Iraq’s Political Disarray Worrying

Author: 
Sir Cyril Townsend, Arab News
Publication Date: 
Tue, 2005-10-11 03:00

My starting point is that I have always been in favor of a united Iraq. In the long run it has the potential to be a strong and successful country, with its staggeringly large oil reserves and great rivers. I have always been against this country of twenty-six million people breaking apart, most likely into three separate countries only two of which would have substantial oil reserves.

The Kurdish North and the Shiite South, after the collapse of a united Iraq, would have continual problems with Turkey and Iran respectively.

I have thus been much alarmed by the grave political disarray in Iraq in recent days over the proposed constitution. I had been looking for high statesmanship from the Shiite leaders in government in Baghdad, involving further concessions from them to the Sunni heartlands to ease the pain there over the constitution.

But events took a different and highly dangerous course. I have few good words to say over the strategy, or rather incredible lack of strategy, put forward by the Americans and the British for Iraq. People had hoped that Iraq’s own politicians might be able to make up for this deficiency.

To my amazement, and at an absurdly late hour, the Iraqi government decided to change the rules over the constitution to ensure its safe passage on Oct. 15. It had previously been agreed by government and Parliament that a two-thirds majority against it, in at least three of the country’s eighteen provinces, would legally block it. This provision gave the Sunni minority its right to have its views respected by the Shiite and Kurdish majority.
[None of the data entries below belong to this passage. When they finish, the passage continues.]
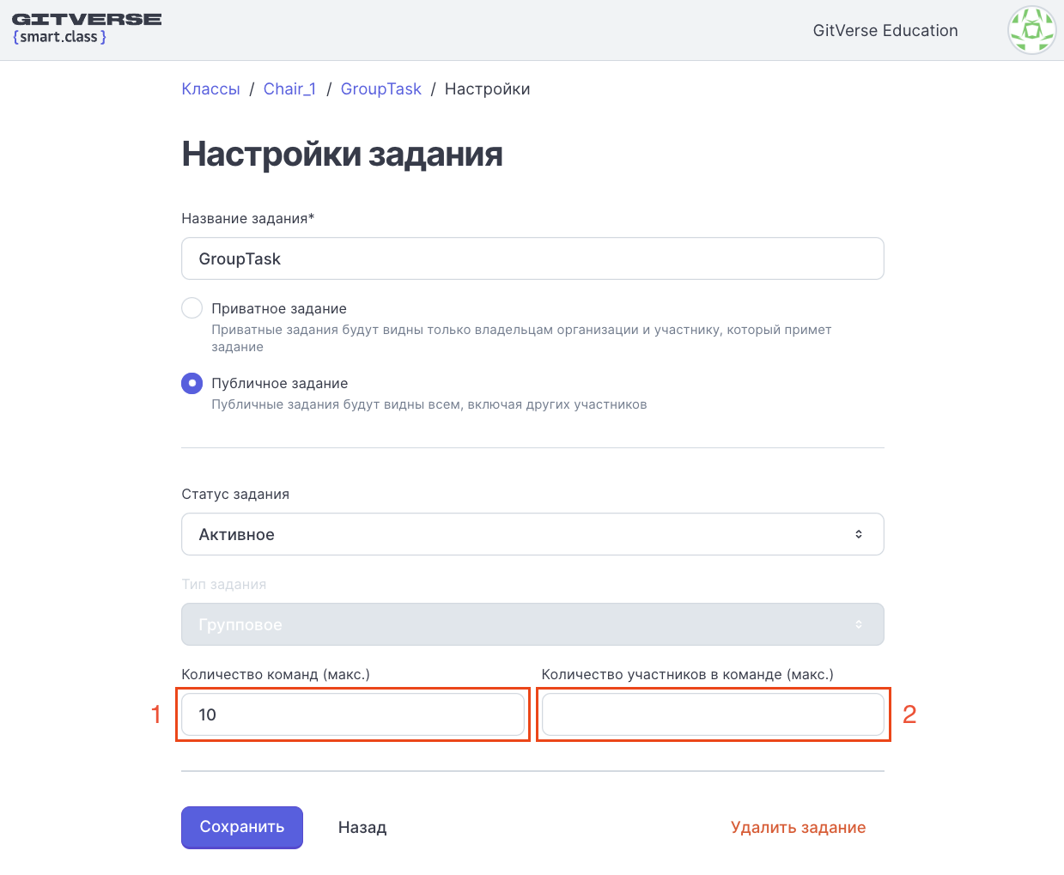The height and width of the screenshot is (875, 1064).
Task: Open the Статус задания dropdown
Action: coord(532,534)
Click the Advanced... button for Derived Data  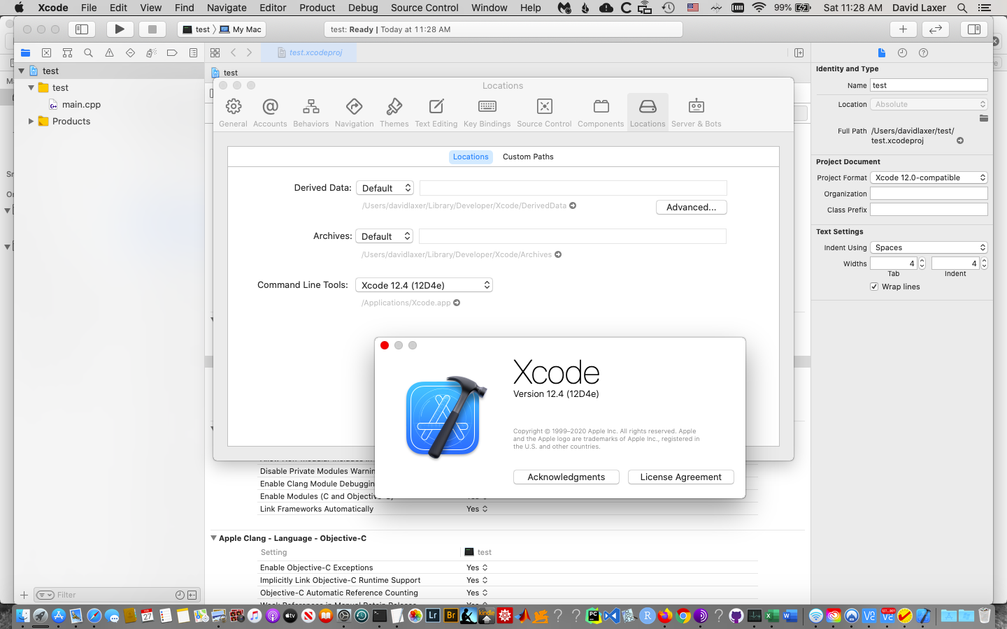point(691,207)
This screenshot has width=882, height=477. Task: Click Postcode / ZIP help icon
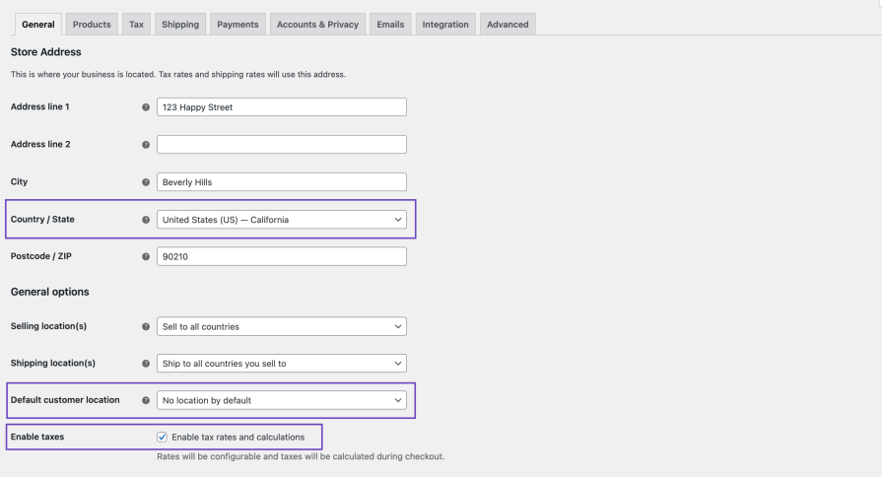point(146,257)
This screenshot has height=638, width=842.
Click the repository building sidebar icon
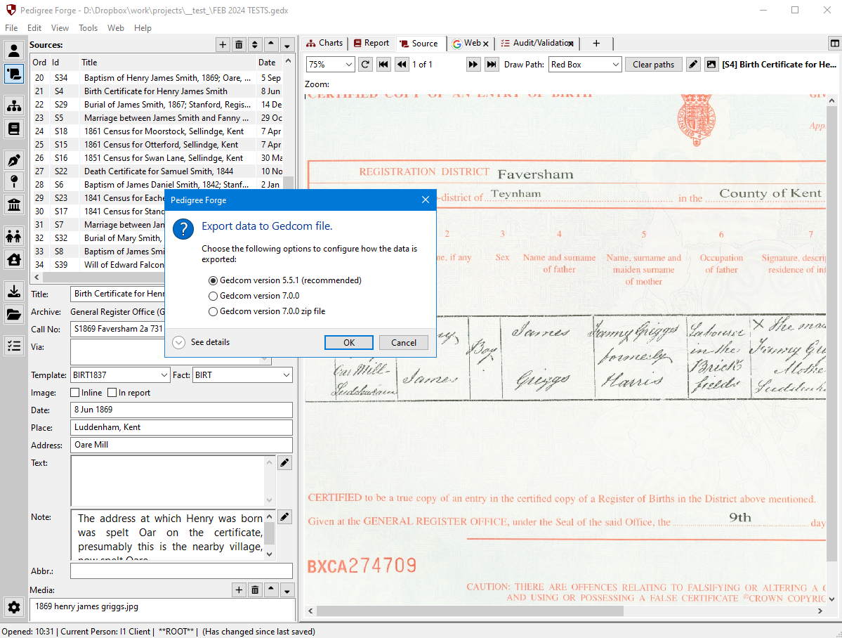[x=13, y=205]
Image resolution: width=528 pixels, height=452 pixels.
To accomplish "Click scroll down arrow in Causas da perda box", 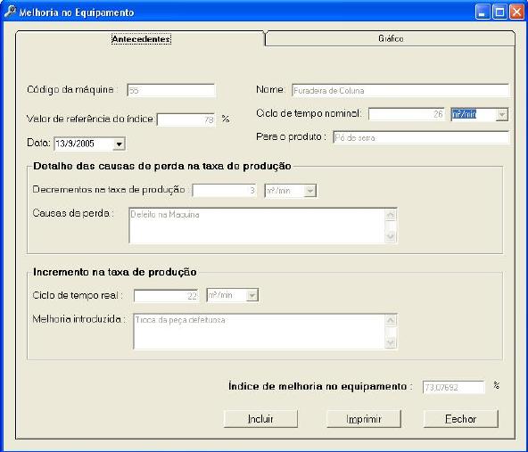I will [391, 236].
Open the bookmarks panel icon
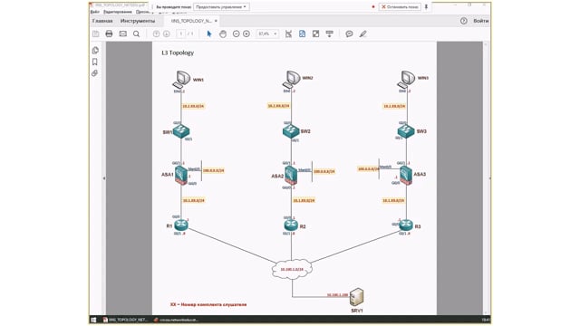This screenshot has height=326, width=580. [x=95, y=62]
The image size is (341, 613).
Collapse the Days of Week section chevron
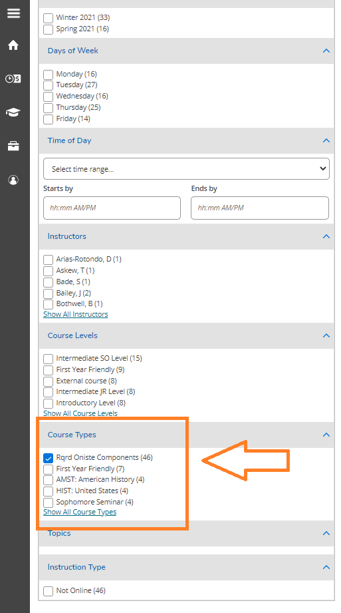coord(326,51)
Nothing more, nothing less; in a democracy minorities as well as majorities have their rights. The government, and Shiite and Kurdish MPs on Oct.2, decided that a two-thirds majority of all the registered voters would now be necessary in at least three provinces to block the constitution. They did so because there was widespread expectation that the constitution as drafted would not pass.

The change was absurd. In the United Kingdom a two-thirds majority of all registered voters for or against any particular proposal is very rarely achieved. In the Sunni areas of Iraq, where murder and mayhem are all around, a majority of such a size would be impossible. Casting a vote can be risking a life. The hurdle was set now far too high — and everybody on all sides of the constitutional argument knew it.

On Oct. 4 the UN legal team in Iraq, presumably after carefully consulting its base in New York, made a clear, courageous and principled stand. José Aranaz, the team’s senior legal adviser, announced on behalf of the UN that the change just agreed by the Iraqi Parliament was “not acceptable and would not meet international standards.”

The UN, which is overseeing the vote on Oct. 15, made it clear to reporters that it would not give its seal of approval unless the Parliament reversed its decision. Well done the UN!

It would be agreeable to think the United Kingdom had some input into this UN decision. One wonders what talks the Iraqi government had had with the UN legal team earlier. Did it not consider the Sunni leaders would most likely call for a boycott, which they did, after such a change on Oct. 2? Such a boycott would have deeply undermined the constitution’s credibility for the Sunnis comprise about 20 percent of Iraq’s population and they are in a majority in four provinces.

After Aranaz’s announcement, and, we are told, some behind-the-scenes pressure from the United States ambassador the government had second thoughts and invited the Parliament to reverse its decision. It did. 119 Members of the Iraqi National Assembly voted to change back and 28 disagreed on Oct. 5.

While, of course, I welcome the change back to defining voters as those who vote, one wonders what arguments were used to persuade the members of the National Assembly that had not been employed and discounted before.

I cannot accept it was ever believed in the assembly the international community would be delighted with the earlier move to attempt to get the constitution through. At the end of this mess one is left seriously criticizing the judgment and the wisdom of the Iraqi government on what anyone can appreciate is a matter of the greatest national importance. The constitution and the likely vote have been under discussion in Iraq for many months. One is also left wondering if Iraqis are happy to see their assembly looking like a puppet of the government. Sunnis are entitled to feel they were going to be treated in a disgraceful manner, and have only been saved by international lawyers. They will be even more angry as they attempt to veto the constitution at the ballot box.